Meine Mama hat mir mal erzählt, dass ich als Baby in den Brutkasten musste und dass ich aber so lange und fest geschrien hatte, dass die Krankenschwestern aufgegeben haben und meine Mama wieder zu mir durfte (damals war das ja nicht erlaubt).

Ich denke aber, dass die eigentlich Ursache gar nicht sooo wichtig ist (nur für unser Ego), sondern es reicht das Wissen, dass es mit dem heute nichts mehr zu tun hat.

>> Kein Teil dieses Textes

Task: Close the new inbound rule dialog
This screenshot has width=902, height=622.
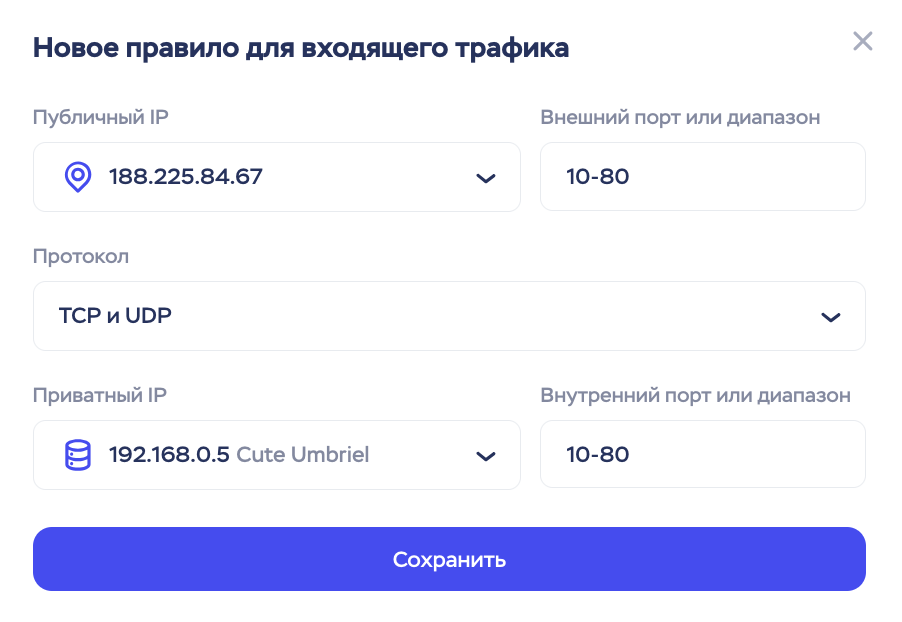Action: pyautogui.click(x=862, y=42)

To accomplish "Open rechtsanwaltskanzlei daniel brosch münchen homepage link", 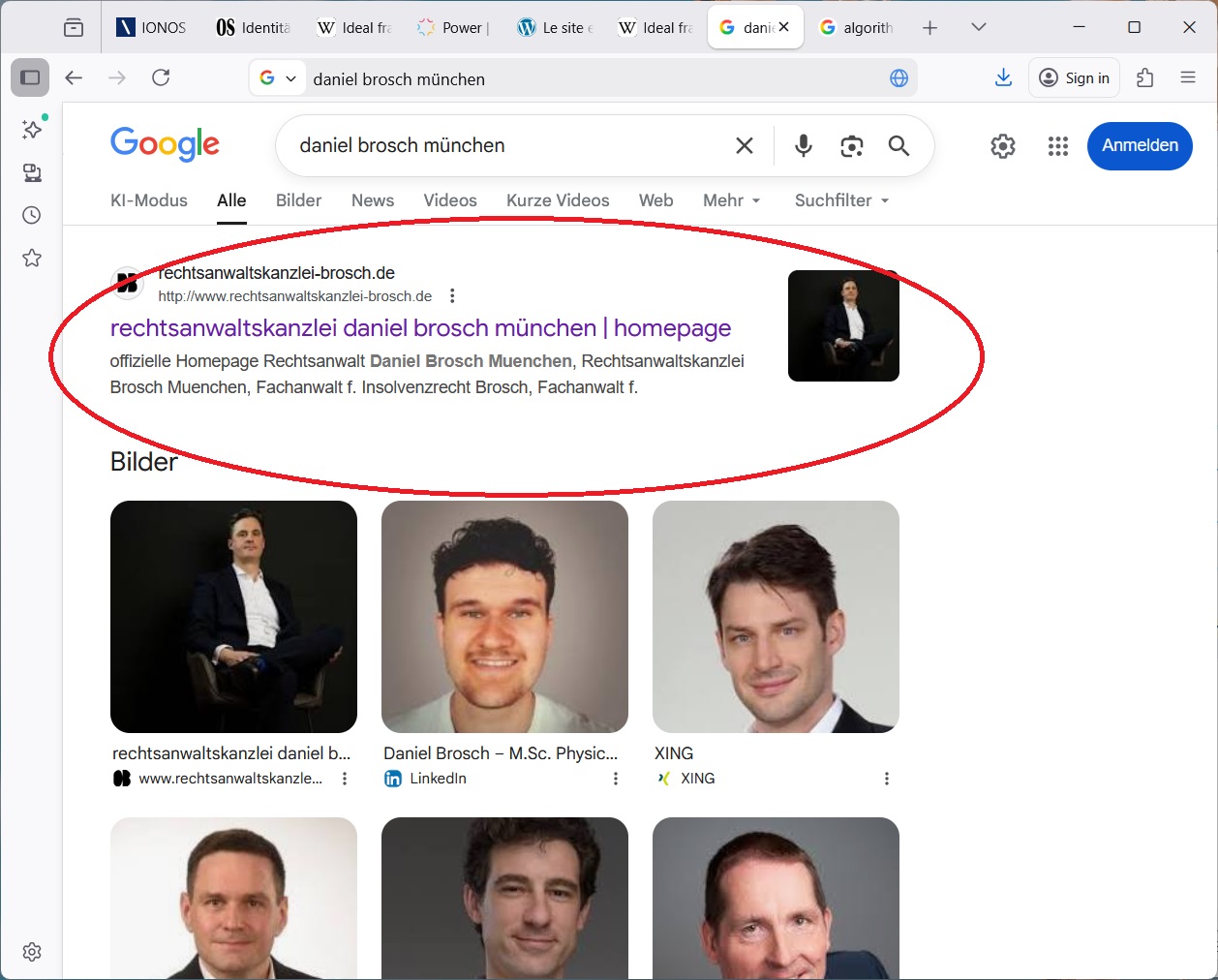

Ich kann mich noch erinnern, dass ich in meiner Jugend immer gebetet habe, dass ich bitte sterben darf. Aber schon damals habe ich vom Verstand her nie verstanden warum. Meine Gefühle passten nicht zu meinem Außen. Dennoch, irgendwas in mir hat immer lauter geschrien, so dass ich es wohl nicht ausgehalten habe und mich mit Filme, Rätsel, Spiele etc. abgelenkt habe, damit ich mich nicht mehr hören muss oder um mich selbst zu beschwichtigen.

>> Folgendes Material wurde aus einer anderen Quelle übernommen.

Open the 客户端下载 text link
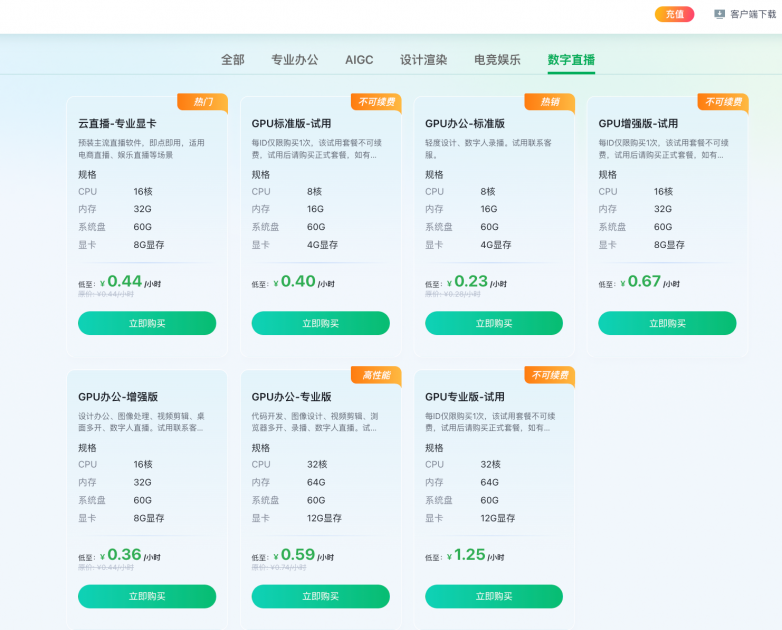 [752, 14]
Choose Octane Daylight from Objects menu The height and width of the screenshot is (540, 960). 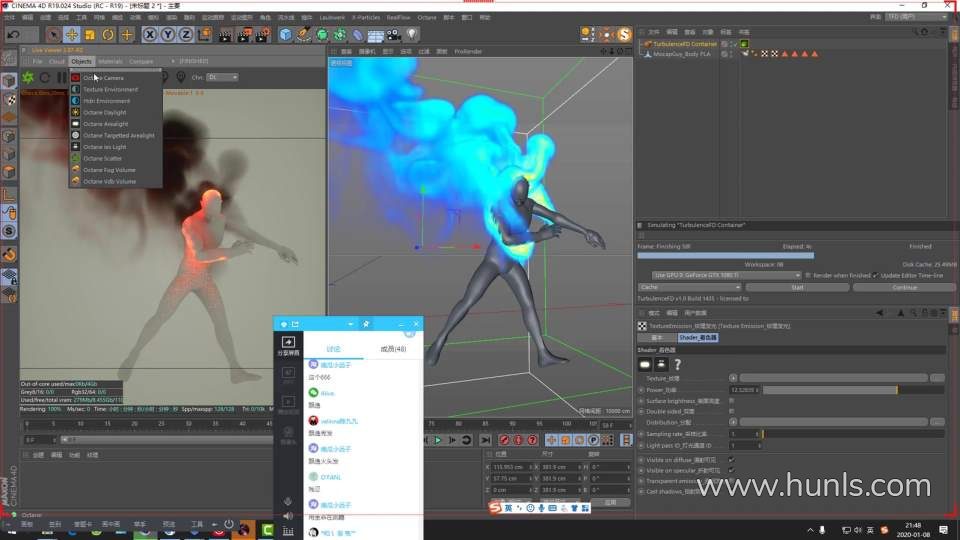click(x=105, y=112)
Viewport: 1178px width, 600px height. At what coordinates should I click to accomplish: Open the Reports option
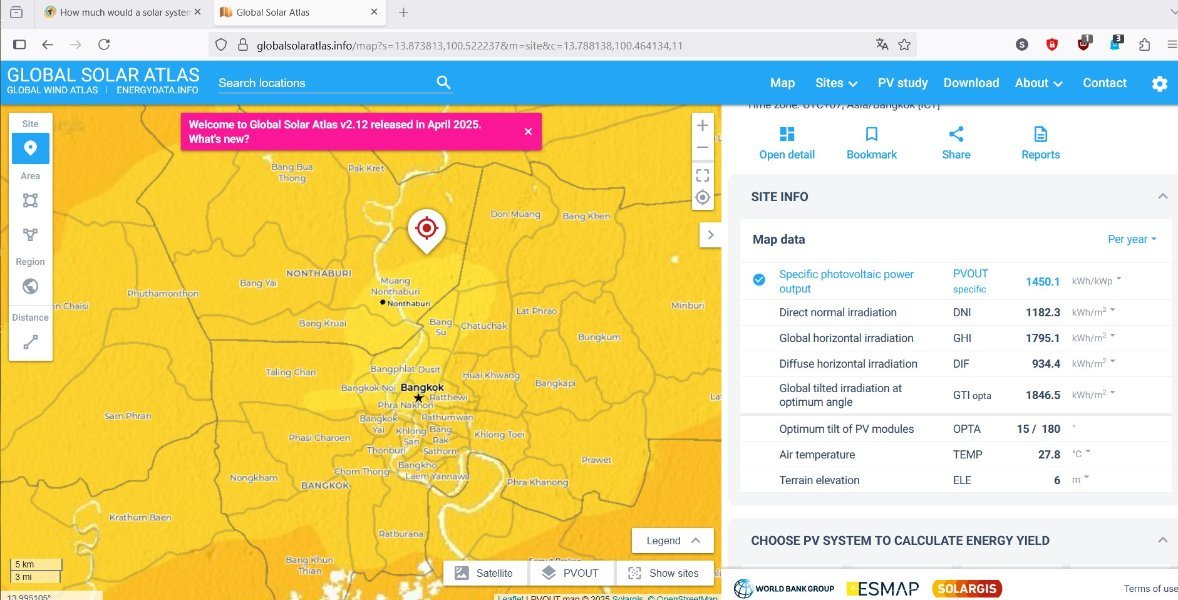point(1040,143)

Zur Zeit bin ich dabei mir bewusst für mich Zeit zu nehmen, um mir selbst zuzuhören. (Früher dachte ich, dass ich mir mit Filmen, Spielen... etwas Gutes tue, weil ich das ja wollte. Die Zeit brachte etwas anderes ans Licht.


Zitat von moo:
2. Wie und warum kam ich davon los?

Ich bin noch nicht davon los, aber im Moment habe ich den Eindruck, dass der Druck, es zu tun, nachlässt. Ich brauche es nicht mehr so intensiv. Aber wie gesagt, ich stecke mittendrin und habe noch keine Ahnung wohin dieser Versuch mich diesmal führt. Ich hatte ja schon einiges anderes ausprobiert, wo ich auf Dauer nicht halten konnte. Bin mir aber bewusst, dass ich etwas für die Dauer brauche. Eine Veränderung, mit der ich eben dann auch im Einklang bin und sich für mich nicht als Zwang anfühlt.

Ha ha, so viel wollte ich gar nicht schreiben.

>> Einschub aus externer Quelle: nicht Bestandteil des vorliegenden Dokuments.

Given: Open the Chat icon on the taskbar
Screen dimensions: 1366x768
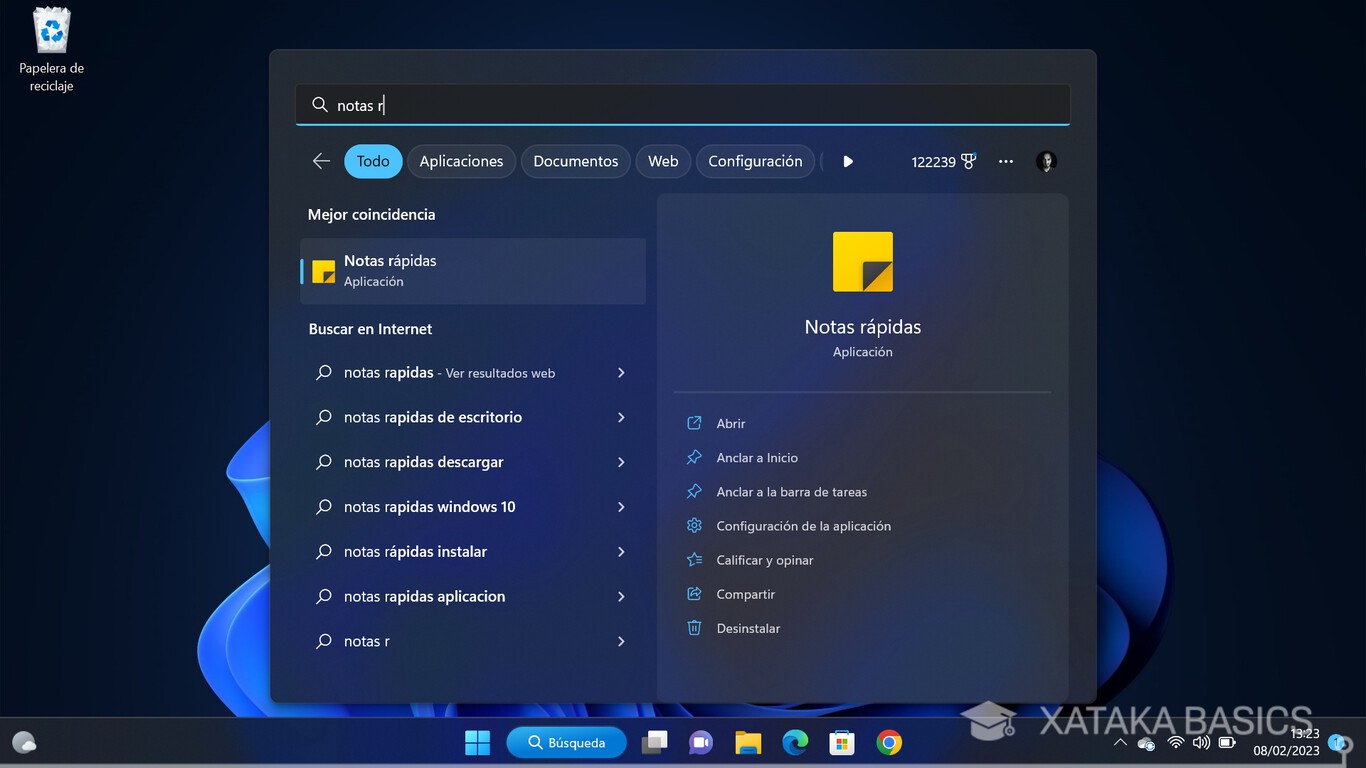Looking at the screenshot, I should [701, 742].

In meinen jungen Jahren hatte der Zwang eine rein rituelle Funktion. Doch heute ist er zu einer fest installierten Persönlichkeit geworden, die aus einem autoritären Umfeld meiner Vergangenheit zusammengebastelt wurde – eine Instanz, die mich kontrolliert. Sie ist aus einer Unsicherheit heraus geboren: dem Bedürfnis, mir ständig auf die Finger zu schauen, damit ich keinen Blödsinn mache.

Doch ihre Macht ist inzwischen so groß geworden, dass der ursprüngliche Zweck längst überschritten ist und in reine Schikane mündet. Ich habe mir ein Biest geschaffen, das aus jenem autoritären Umfeld hervorgegangen ist und mich nun unter dem Vorwand, mir Gutes zu tun, durch das Leben schleift – alles im Dienste des Ideals eines „guten Menschen“. Und natürlich hat auch eine Religion ihre Finger im Spiel, aber das würde jetzt den Rahmen sprengen.